> WORK TO COMPLETE: Write the line that contains "The image size" and each one after it, word for word, ending with the final line of the data.

> DATA SUPPLIED:
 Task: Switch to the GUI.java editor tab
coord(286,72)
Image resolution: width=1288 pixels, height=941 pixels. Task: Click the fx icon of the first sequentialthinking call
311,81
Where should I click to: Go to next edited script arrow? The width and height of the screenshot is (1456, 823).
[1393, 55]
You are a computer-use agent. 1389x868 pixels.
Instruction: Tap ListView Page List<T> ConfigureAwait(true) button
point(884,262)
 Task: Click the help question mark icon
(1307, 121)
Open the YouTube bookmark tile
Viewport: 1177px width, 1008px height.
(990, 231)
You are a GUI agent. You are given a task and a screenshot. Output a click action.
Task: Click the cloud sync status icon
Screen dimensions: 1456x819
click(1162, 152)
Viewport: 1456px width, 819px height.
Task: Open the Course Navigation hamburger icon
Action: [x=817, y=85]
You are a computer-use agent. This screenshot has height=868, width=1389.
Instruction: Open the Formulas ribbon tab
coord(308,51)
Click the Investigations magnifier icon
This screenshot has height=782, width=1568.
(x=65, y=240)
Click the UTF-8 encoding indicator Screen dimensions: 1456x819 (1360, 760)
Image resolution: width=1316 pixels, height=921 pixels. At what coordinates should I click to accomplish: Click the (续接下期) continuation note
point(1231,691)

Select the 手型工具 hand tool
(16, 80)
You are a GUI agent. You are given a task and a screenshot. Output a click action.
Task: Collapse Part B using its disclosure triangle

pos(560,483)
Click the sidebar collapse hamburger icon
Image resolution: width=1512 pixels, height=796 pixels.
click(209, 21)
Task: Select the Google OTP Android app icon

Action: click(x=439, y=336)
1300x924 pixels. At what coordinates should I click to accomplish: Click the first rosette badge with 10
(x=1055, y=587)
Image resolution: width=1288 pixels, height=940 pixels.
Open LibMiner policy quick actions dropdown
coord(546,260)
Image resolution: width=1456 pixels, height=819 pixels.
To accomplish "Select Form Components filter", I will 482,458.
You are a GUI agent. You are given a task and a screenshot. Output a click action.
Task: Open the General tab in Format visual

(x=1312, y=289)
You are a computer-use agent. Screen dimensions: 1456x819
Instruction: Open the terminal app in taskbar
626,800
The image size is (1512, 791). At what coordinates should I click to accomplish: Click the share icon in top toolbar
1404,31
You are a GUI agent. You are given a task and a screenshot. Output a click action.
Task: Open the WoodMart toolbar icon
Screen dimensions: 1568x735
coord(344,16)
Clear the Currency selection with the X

> TASK SOLUTION:
The image size is (1512, 791). At what coordinates should I click to accomplish: Click the share icon in top toolbar
1404,31
You are a GUI agent. You are given a task and a screenshot. Output a click action.
Task: Open the WoodMart toolbar icon
Screen dimensions: 1568x735
coord(344,16)
Clear the Currency selection with the X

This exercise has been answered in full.